Prompt: Across the whole listing, state how many lines include "Select". Add nothing to that number.

"""

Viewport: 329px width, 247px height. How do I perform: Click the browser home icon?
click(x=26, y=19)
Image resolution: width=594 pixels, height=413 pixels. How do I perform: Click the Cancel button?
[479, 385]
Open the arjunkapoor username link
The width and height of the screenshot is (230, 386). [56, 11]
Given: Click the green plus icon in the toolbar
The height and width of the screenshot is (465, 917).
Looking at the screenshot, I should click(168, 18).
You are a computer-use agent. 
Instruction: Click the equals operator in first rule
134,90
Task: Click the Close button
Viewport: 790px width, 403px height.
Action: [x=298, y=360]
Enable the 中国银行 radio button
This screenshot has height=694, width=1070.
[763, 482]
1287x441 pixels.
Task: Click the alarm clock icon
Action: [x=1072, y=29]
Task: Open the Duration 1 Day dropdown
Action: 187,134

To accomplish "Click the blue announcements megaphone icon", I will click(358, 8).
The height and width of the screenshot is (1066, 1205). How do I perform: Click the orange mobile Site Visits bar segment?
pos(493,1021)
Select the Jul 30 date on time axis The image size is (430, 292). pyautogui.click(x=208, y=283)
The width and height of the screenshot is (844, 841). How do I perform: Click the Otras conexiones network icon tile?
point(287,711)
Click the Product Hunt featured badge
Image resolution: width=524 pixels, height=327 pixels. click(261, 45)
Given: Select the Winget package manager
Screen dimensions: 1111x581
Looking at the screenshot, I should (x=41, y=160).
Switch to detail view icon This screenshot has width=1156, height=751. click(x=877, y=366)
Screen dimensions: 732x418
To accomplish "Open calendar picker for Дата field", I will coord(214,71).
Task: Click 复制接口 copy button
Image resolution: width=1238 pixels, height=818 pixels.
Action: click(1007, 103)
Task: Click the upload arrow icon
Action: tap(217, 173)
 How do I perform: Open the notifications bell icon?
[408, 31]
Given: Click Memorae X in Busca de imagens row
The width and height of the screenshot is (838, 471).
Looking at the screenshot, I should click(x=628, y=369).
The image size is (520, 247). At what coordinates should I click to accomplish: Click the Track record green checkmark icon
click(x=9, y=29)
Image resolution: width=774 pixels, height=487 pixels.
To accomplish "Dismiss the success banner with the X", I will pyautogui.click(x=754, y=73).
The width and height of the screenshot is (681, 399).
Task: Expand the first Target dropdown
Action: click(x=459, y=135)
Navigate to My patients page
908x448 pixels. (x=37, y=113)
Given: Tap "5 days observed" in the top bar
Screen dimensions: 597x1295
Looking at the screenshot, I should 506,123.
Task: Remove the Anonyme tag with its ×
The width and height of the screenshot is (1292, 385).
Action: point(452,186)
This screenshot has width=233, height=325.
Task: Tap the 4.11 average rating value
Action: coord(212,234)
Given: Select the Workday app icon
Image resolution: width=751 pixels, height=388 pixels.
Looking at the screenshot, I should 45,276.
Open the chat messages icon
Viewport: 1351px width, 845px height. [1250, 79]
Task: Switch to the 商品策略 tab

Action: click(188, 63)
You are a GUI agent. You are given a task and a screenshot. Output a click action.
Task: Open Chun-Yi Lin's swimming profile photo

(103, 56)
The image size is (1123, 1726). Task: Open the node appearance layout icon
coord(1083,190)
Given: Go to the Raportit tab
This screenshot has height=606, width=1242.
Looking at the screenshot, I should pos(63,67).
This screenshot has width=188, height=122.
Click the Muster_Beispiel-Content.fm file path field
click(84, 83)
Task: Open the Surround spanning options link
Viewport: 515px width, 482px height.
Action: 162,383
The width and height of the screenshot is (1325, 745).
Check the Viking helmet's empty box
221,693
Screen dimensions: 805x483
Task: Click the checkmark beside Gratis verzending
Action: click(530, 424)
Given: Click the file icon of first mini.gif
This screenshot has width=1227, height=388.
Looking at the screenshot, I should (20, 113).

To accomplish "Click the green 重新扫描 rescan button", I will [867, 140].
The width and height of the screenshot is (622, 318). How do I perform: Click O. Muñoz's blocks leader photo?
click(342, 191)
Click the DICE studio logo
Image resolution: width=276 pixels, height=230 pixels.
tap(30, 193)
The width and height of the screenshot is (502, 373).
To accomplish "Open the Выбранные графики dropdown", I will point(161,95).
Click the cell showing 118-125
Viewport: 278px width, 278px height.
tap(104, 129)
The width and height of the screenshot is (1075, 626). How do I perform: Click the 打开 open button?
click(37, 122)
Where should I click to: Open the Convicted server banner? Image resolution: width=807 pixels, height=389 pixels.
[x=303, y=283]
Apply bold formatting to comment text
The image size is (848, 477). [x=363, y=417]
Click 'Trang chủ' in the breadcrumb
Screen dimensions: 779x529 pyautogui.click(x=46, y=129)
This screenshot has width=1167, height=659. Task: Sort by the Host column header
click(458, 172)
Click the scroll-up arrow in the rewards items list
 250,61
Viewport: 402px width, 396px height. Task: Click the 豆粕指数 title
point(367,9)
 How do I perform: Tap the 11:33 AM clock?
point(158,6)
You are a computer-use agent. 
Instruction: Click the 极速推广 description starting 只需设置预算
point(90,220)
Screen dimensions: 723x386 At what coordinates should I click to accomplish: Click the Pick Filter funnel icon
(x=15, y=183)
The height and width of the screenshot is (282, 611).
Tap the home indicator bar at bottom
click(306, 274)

"""

Answer section: 3